If you want to use the OQO as a desktop computer, you can attach an external monitor or projector to the docking cable. With the cable you can drive a monitor with a max resolution of 1280 x 1024.
The OQO comes with a car power adapter (cigarette lighter adapter). To use it, you have to plug it into the power brick and then plug the brick into the OQO. Not exactly all that convenient if you ask me. The same goes for the included airplane power adapter. I really wish the OQO used a smaller power adapter. Something that would more easily fit in a gear bag. Something with folding prongs. Something better…
As a “touch screen” ultra small computer, the OQO is already pretty impressive, but then there’s the sliding display, which reveals a thumb keyboard. Ok, now things just got really interesting…
The display slides up quite smoothly to reveal a membrane style QWERTY keyboard with a number pad, mouse buttons and an eraser head TrackStik pointing device. The keys are small, but not difficult to press with my thumbs when holding the OQO in between my hands. Each key is slightly raised and provides good tactile feedback when pressed. The TrackStik has a rough texture so that your thumb does not slip off while you are moving the cursor around on the screen.
Using the TrackStik in combination with the left and right mouse buttons on the left side of the keyboard is actually pretty easy to get used to. It’s much easier than using the stylus due to the calibration problem.
Also included with the OQO is a nice metal stand. The only thing that could make the stand even nicer would be if it could fold up flat for easy packing. Even so, it puts the OQO in the correct viewing angle to be used on a desk. You can even plug in a full sized keyboard and mouse into the USB slot, docking cable or via Bluetooth.
The OQO is available with a choice of Windows XP Home, Windows XP Pro and now Windows XP Tablet Edition too. My OQO has XP Pro. The only additions to the installation are 2 special settings / properties control panels. Below are some screen shots…
The Tablet Properties application allows you to adjust the sensitivity of stylus. This is also where you calibrate the stylus (not that it will help that much…).
As far as performance, the OQO isn’t a speed demon, but it’s fine for surfing, emailing, and most tasks. I wouldn’t use it for hardcore gaming or heavy duty photo editing though.

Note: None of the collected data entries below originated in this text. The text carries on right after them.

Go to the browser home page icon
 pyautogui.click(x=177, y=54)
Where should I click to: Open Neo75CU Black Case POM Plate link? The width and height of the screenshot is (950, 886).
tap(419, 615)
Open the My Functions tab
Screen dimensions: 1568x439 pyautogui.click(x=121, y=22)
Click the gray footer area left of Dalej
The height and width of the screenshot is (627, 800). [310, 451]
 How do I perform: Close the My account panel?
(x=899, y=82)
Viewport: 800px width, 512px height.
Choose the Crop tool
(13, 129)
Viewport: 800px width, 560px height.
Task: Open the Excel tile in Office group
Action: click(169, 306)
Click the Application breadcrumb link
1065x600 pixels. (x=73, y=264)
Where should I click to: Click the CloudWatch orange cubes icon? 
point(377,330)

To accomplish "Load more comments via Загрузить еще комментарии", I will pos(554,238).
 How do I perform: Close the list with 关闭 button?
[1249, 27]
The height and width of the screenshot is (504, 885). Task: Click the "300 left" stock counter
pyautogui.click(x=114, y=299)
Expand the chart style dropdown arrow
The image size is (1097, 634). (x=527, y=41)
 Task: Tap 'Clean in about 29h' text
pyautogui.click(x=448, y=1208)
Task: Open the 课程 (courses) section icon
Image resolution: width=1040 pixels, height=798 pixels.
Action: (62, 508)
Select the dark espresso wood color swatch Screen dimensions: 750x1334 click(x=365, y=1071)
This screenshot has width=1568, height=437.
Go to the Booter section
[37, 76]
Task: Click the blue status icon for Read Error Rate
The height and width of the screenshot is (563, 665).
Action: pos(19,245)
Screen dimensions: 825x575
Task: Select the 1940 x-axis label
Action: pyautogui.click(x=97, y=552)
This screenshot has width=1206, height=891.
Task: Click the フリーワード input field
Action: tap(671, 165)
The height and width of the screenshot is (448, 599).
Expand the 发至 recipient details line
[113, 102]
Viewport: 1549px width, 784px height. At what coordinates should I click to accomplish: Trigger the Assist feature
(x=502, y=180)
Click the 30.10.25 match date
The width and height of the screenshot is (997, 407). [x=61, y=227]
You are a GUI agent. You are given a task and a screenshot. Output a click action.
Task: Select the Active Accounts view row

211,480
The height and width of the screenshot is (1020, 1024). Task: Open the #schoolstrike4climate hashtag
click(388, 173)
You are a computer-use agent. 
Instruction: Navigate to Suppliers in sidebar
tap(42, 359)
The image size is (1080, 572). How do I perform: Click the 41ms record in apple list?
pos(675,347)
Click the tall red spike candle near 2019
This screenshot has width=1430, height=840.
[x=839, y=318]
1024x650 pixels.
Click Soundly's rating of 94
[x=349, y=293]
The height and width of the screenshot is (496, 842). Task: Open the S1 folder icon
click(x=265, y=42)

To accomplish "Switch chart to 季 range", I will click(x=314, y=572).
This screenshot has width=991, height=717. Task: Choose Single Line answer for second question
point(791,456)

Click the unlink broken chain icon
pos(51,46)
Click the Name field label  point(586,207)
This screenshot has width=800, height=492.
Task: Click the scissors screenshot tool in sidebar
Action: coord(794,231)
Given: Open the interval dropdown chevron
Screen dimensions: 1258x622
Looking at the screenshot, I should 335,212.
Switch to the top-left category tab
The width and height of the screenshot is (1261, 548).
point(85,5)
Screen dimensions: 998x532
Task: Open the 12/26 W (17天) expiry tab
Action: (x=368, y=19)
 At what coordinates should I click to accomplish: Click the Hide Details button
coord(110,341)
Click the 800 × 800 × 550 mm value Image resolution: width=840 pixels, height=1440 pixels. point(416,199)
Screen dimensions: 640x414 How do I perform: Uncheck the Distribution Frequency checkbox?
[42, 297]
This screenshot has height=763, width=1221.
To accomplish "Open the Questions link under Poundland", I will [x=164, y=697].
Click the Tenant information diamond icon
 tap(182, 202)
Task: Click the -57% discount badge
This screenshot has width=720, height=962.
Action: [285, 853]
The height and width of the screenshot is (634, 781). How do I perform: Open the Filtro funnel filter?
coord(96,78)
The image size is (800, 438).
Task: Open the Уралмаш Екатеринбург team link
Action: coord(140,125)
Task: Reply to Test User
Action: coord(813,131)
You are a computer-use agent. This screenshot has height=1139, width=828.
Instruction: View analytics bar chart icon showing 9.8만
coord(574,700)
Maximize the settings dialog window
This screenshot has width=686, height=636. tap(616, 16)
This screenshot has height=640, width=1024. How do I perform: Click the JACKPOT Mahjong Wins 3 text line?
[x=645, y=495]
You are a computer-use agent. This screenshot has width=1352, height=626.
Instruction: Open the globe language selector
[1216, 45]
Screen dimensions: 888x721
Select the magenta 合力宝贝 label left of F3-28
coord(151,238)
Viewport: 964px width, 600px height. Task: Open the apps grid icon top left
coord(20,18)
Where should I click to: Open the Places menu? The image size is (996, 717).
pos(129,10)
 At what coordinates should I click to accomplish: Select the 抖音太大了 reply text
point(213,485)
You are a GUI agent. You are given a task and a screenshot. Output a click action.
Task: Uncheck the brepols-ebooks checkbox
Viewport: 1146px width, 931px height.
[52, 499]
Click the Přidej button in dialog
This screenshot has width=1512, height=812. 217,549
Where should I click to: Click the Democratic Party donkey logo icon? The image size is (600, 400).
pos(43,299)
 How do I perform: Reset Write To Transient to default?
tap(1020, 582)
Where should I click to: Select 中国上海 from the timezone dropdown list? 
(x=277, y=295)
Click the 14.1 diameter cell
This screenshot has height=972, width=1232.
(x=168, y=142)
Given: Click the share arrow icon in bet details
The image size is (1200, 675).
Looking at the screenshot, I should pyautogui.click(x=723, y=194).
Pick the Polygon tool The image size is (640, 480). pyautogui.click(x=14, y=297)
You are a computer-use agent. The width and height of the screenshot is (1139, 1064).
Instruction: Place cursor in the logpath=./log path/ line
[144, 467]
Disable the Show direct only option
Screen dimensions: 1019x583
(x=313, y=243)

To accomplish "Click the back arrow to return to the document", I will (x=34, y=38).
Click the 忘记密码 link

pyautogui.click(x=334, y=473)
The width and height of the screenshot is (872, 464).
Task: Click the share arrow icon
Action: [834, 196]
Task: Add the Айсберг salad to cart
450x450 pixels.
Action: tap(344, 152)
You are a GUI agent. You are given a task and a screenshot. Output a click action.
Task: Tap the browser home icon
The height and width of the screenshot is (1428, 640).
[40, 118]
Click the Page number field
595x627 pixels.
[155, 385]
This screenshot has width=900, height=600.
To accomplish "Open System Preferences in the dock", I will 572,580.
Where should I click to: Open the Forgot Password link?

After using the OQO for a couple of weeks now, I’ve become both very impressed and very disappointed by it. You can’t help but be impressed by such a small device that can run Windows XP Pro, has WiFi, Bluetooth, and a keyboard built in. I remember back before the days of The Gadgeteer, when my friend Dave Simpson and I would dream of the ultimate computer (when we were supposed to be working during our 2nd shift job). The computer would be about the size of a deck of cards, it would have tons of storage space and would plug into a docking station at home and work. You would just take it out of your pocket and whichever dock you plugged it into, that would become your computer with all your info, files, etc. It’s funny because the OQO is pretty much the computer we lusted after. Actually an even better one as the OQO has a display and a keyboard too. That’s what makes the OQO a great device, the ability to go from mobile to desktop usage by way of the docking cable or built in keyboard. BUT, as a mobile device, the OQO has some real deficiencies. The screen is much too dim. Much too spongy and not the best for stylus input. Then there is the fact that this little powerhouse gulps battery juice like I gulp Diet Coke. It runs pretty warm too. So it is hard to imagine cramming an even speedier processor in that package. You’d probably have to wear asbestos gloves and carry a couple spare batteries in your pocket. All that said, the OQO is a real marvel. I’m really looking forward to their next model!